Sanità privata. Liste di attesa e mobilità sanitaria. Nuovo accordo quadro tra Regione e Anisap

Sanità privata. Liste di attesa e mobilità sanitaria. Nuovo accordo quadro tra Regione e Anisap

Sanità privata. Liste di attesa e mobilità sanitaria. Nuovo accordo quadro tra Regione e Anisap
Il documento, valido fino al 2021, mira a una maggiore trasparenza e risposte più omogenee al fabbisogno di assistenza specialistica. Venturi: "Un esempio di collaborazione e integrazione non competitiva tra pubblico e privato per rispondere in modo qualificato ai bisogni dei cittadini".
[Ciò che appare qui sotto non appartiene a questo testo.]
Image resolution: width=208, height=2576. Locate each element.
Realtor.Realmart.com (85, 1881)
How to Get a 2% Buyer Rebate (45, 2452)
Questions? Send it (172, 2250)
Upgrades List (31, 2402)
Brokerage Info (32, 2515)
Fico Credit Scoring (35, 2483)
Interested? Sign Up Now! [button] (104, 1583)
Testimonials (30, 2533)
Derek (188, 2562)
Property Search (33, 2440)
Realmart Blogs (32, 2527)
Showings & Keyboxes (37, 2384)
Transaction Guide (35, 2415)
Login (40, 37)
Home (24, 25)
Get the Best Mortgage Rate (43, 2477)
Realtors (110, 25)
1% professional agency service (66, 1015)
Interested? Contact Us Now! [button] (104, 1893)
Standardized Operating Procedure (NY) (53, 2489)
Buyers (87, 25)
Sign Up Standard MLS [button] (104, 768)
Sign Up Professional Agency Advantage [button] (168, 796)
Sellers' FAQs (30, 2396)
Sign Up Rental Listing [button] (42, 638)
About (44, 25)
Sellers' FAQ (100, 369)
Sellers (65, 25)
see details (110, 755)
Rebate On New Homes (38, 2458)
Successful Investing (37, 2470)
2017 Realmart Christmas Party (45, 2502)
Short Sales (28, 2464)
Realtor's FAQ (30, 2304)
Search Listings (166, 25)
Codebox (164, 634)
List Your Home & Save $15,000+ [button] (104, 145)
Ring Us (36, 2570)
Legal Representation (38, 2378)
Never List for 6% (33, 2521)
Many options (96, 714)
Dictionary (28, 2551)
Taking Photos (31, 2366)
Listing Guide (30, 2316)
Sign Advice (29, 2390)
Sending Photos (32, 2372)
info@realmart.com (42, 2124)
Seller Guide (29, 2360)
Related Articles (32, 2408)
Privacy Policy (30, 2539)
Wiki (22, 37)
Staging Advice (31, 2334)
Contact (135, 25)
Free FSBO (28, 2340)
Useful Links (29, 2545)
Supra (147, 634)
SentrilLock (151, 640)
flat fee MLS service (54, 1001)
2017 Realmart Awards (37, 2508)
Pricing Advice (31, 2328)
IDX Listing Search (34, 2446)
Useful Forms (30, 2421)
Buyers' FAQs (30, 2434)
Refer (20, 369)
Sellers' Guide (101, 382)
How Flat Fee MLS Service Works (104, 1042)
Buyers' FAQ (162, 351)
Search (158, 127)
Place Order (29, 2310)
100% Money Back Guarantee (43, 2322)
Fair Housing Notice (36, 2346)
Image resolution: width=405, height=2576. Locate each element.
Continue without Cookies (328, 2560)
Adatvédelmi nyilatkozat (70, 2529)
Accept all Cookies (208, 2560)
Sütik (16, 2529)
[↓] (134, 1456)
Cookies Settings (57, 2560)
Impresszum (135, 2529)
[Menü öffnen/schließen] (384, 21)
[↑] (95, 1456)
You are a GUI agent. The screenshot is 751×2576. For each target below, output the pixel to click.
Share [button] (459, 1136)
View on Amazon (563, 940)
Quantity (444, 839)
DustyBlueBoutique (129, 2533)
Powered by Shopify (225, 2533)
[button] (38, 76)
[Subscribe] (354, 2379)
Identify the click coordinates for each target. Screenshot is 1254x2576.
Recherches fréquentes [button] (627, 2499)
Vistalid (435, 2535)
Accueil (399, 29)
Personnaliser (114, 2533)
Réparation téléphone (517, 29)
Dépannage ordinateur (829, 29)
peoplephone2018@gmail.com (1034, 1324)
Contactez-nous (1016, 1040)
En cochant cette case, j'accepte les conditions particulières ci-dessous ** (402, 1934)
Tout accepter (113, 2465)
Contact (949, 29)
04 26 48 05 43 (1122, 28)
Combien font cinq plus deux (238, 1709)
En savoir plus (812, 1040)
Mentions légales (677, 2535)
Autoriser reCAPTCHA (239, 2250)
"Valorizzare il ruolo delle strutture private accreditate fornitrici di assistenza specialistica ambulatoriale e rafforzare ulteriormente la trasparenza nei rapporti con le Aziende sanitarie del territorio. È l’obiettivo condiviso nel nuovo accordo quadro siglato ieri mattina in viale Aldo Moro, tra Regione e Anisap Emilia-Romagna, la sezione regionale dell’associazione degli ambulatori specialistici privati". A darne notizia, un comunicato della Regione Emilia-Romagna.
 
"Con la firma dell’intesa (quella precedente risaliva al 2010), valida fino al 2021, si rafforza il sistema di collaborazione tra pubblico e privato della sanità emiliano-romagnola per coprire in modo sempre più soddisfacente il fabbisogno di prestazioni specialistiche ambulatoriali del territorio, migliorare ulteriormente la continuità dell’assistenza e la gestione dei tempi di attesa di visite ed esami.
 
Il documento costituisce il quadro di riferimento in base al quale le Aziende sanitarie e le strutture private accreditate che aderiscono ad Anisap dovranno regolamentare, tramite successivi accordi contrattuali locali, i loro rapporti. Nello specifico – spiega la  nota -, saranno oggetto dei singoli accordi tipologie e volumi di attività in relazione al tetto massimo di spesa riconosciuto storicamente (budget storico) alle strutture. In Emilia-Romagna sono 90 quelle private accreditate che operano nell’ambito del sistema sanitario regionale, principalmente nei campi della diagnostica di laboratorio e per immagini, della specialistica ambulatoriale e della riabilitazione".
 
“Il protocollo che abbiamo siglato oggi – commenta l'assessore regionale alle Politiche per la salute, Sergio Venturi – consolida e migliora l'accordo già operativo nel 2010. Un esempio di collaborazione ed integrazione non competitiva tra pubblico e privato che consente al nostro sistema sanitario di rispondere in modo qualificato ai bisogni dei nostri cittadini, per limitare ulteriormente la mobilità verso altre regioni e mantenere i tempi di attesaper accedere alle prestazioni sanitariein linea con gli impegni presi con i cittadini”.
 
“Desidero esprimere la massima soddisfazione per la firma di questo nuovo accordo, che riconosce ancora una volta alla nostra associazione un ruolo significativo nell’ambito del sistema sanitario regionale – dichiara Antonio Monti, presidente di Anisap Emilia-Romagna -. Ruolo che intendiamo rafforzare implementando ulteriormente la qualità delle nostre strutture, che compongono una rete in grado, ad oggi, di fornire in tutto il Paese oltre 5 milioni di prestazioni specialistiche, evitando i costi e il disagio del ricovero ospedaliero, a beneficio del sistema sanitario e dei cittadini”.
 
"Nel testo d’intesa, tra gli impegni che gli Enti coinvolti, ciascuno per la propria parte, sono chiamati a rispettare, quello di monitorare, tramite la Commissione paritetica – già istituita nell’accordo precedente – le prestazioni effettuate, l’andamento finanziario del contratto e le sue modalità applicative, gli accordi locali e i tempi di pagamento. Ulteriore compito dei firmatari – prosegue la nota – è quello di individuare congiuntamente soluzioni innovative per contenere la cosiddetta ‘mobilità passiva’, cioè la fruizione di prestazioni specialistiche di residenti in Emilia-Romagna presso strutture di altre regioni.
 
Inoltre, per facilitare i cittadini – conclude la nota -, le strutture aderenti all’associazione potranno entrare a far parte della rete informatica SOLe, in modo da condividere le informazioni sanitarie con gli operatori che hanno in carico la persona, in particolare il medico di medicina generale. Infine, viene messo nero su bianco l’impegno a rispettare, da parte della Pubblica amministrazione, i tempi di pagamento, applicando quanto previsto dalla normativa, dunque 60 giorni dal ricevimento della fattura".